Le rôle macro économique du secteur minier en Afrique n'a jamais été aussi important qu'aujourd'hui, du fait de la hausse du prix des minerais, depuis le début des années 2000, mais surtout grâce au succès des réformes du secteur qui ont été menées à la fin des années 1980 et 1990. De nombreux pays africains considèrent aujourd'hui les mines comme un possible moteur de leur développement économique ; ils souhaitent décloisonner les projets miniers et mieux les relier à d'autres pans de l'économie, soit directement, soit en assurant une meilleure intégration des infrastructures associées. Il veulent également percevoir une plus grande part des revenus générés par le secteur, en particulier lorsque les prix des revenus sont élevés. Après la phase de nationalisation des années 1960 et 1970, la tendance s'est inversée dans les années 1980 en raison de la libéralisation des marchés et de la mauvaise performance des compagnies minières publiques africaines. Dans le cadre des programmes d'ajustement structurel, la Banque mondiale a participé à cette époque à la définition de politiques et de réglementations minières destinées à attirer des investissements étrangers directs. À cette époque, le prix des minerais était très bas, depuis près de 20 ans et allait le rester pour encore 15 ans. Les réformes des années 1990 visaient essentiellement à revitaliser le secteur minier, le contrôle de l'État ayant découragé tout nouveau projet de développement ou d'exploration. Les compagnies publiques souffraient d'un manque d'investissements, leurs profits étant réinjectés dans les recettes fiscales du pays. La révision des lois et des réglementations du secteur a été l'un des principaux éléments de ces réformes. Des procédures transparentes et non discrétionnaires ont été mises en place pour l'allocation des droits d'exploration et de production Les droits d'exploration ont été attribués sur la base du principe du « premier venu, premier servi », tout en étant soumis à des conditions de travail minimum, les découvreurs ont pu bénéficier des droits d'exploitation et ont été autorisés à les vendre. Ces réformes ont été complétées par la mise en place d'un régime fiscal stable pour la durée de l'opération ou pour une période définie, de droits de propriété clairement définis et par l'abandon des expropriations.

 

Réforme minière, investissement et croissance

L'évolution des investissements privés dans le secteur minier (Tableau 1) de plusieurs pays africains ayant entrepris des réformes avec le soutien de la Banque mondiale est spectaculaire.

Ces investissements ont entraîné une importante hausse de la croissance du PIB dans plusieurs pays d'Afrique (Tableau 2). Le taux de croissance moyen de 12 pays africains dépendant du secteur minier est passé de 0,3 % dans les années 1990 à 5,7 % dans les années 2000. Bien entendu, la réforme du secteur minier n'est qu'une des grandes réformes parmi celles entreprises par ces pays, néanmoins, ce secteur est celui qui a le plus contribué à la croissance de ces pays.

Ces rebonds de croissance, aussi importants soient-ils, se traduiront-ils par une orientation durable à la hausse ? Les réformes étant récentes, il est difficile de distinguer leurs effets de celui de la hausse des prix de ces dernières années. Quoi qu'il en soit, la contribution du secteur minier devra être évaluée sur sa capacité à favoriser un développement à la fois économique, social et environnemental.

Consigne 1
Restituez à l'identique le passage du texte sur le secteur minier en Afrique qui va de « L'évolution des investissements » jusqu'à « de ces pays. ».
Consigne 2
D'après le texte sur le secteur minier en Afrique, quel était le taux de croissance moyen des 12 pays africains dépendant du secteur minier dans les années 2000 ?
Consigne 3
Prolongez le texte sur le secteur minier en Afrique après sa dernière phrase.
Les enregistrements qui suivent le texte proviennent d'une autre source.

Extraits d'enregistrements
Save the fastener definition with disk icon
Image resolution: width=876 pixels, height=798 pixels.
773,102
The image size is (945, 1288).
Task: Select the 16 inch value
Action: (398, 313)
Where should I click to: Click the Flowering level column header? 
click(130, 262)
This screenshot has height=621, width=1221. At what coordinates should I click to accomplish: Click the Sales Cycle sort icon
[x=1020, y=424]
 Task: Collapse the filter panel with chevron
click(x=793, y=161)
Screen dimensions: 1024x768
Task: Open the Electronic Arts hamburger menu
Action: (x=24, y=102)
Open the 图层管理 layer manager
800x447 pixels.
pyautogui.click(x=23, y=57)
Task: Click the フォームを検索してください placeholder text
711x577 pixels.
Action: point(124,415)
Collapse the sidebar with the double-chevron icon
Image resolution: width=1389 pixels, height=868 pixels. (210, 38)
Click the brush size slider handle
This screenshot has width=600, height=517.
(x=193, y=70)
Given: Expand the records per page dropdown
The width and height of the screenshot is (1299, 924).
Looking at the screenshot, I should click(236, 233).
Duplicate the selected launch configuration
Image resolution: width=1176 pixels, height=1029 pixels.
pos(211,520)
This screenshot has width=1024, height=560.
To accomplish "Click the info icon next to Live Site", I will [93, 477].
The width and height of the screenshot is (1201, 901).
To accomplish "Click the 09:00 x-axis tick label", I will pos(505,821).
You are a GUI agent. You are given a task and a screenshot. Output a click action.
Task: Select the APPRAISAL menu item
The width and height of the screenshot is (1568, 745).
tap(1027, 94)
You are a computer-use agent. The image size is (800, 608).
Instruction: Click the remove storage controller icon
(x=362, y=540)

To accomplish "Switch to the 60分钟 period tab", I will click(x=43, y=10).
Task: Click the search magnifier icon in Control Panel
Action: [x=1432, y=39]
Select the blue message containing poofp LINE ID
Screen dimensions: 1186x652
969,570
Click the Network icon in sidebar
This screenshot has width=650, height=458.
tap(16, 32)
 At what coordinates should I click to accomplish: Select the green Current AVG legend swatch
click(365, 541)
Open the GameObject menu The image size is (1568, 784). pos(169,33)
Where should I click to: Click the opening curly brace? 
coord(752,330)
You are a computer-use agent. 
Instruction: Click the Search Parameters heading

Réponse 1
L'évolution des investissements privés dans le secteur minier (Tableau 1) de plusieurs pays africains ayant entrepris des réformes avec le soutien de la Banque mondiale est spectaculaire.

Ces investissements ont entraîné une importante hausse de la croissance du PIB dans plusieurs pays d'Afrique (Tableau 2). Le taux de croissance moyen de 12 pays africains dépendant du secteur minier est passé de 0,3 % dans les années 1990 à 5,7 % dans les années 2000. Bien entendu, la réforme du secteur minier n'est qu'une des grandes réformes parmi celles entreprises par ces pays, néanmoins, ce secteur est celui qui a le plus contribué à la croissance de ces pays.

Réponse 2
5,7 %.

Réponse 3
 

Croissance à long terme et développement durable

Un secteur minier important peut jouer un rôle essentiel pour le développement durable d'un pays, premièrement en étant un moteur de la croissance, à travers la création d'entreprises et d'activités industrielles secondaires2, mais aussi à travers les opportunités qu'offrent des infrastructures dédiées, comme les routes, les chemins de fer, les ports et les centrales électriques ; et deuxièmement en utilisant les revenus fiscaux générés par le capital naturel pour produire d'autres formes de capital. Pour de nombreux pays d'Afrique, le secteur minier est le seul secteur à même de relancer l'économie et de générer des revenus fiscaux conséquents. C'est notamment le cas pour le charbon ou pour les métaux de base, comme le cuivre et le minerai de fer, qui demandent des infrastructures importantes pouvant être utilisées pour d'autres activités. Ces infrastructures sont souvent construites, en Afrique, aux frais des compagnies minières privées. Les nouveaux contrats négociés entre les gouvernements et les grandes compagnies minières mettent de plus en plus l'accent sur l'apport en infrastructures – c'est le cas au Mozambique, à Madagascar, en Guinée, en République démocratique du Congo, au Sierra Leone et au Liberia. Les compagnies privées doivent aussi proposer des formations aux populations – afin d'augmenter la proportion de travailleurs locaux impliqués ou bénéficiant indirectement des opérations minières – et de renforcer les capacités des PME locales. Un grand nombre de compagnies se soumettent volontairement à ces exigences, pour développer et maintenir de bonnes relations avec les communautés qui les accueillent et qui bénéficient de ce type de programme. Il est encore trop tôt pour déterminer si les revenus ou les créations d'emplois3 associés à la croissance du secteur minier ont un impact significatif sur la pauvreté dans les pays africains. Néanmoins, on note une nette amélioration (18 % d'augmentation en moyenne) de l'Indice de développement humain (IDH) calculé par le Programme des Nations unies pour le développement (PNUD) au cours des années 2000 pour tous les pays présentés dans le tableau 2 (colonnes 5 et 6). Cela implique que les avantages liés au boom du secteur minier sont sans doute plus importants que ce qui est communément admis.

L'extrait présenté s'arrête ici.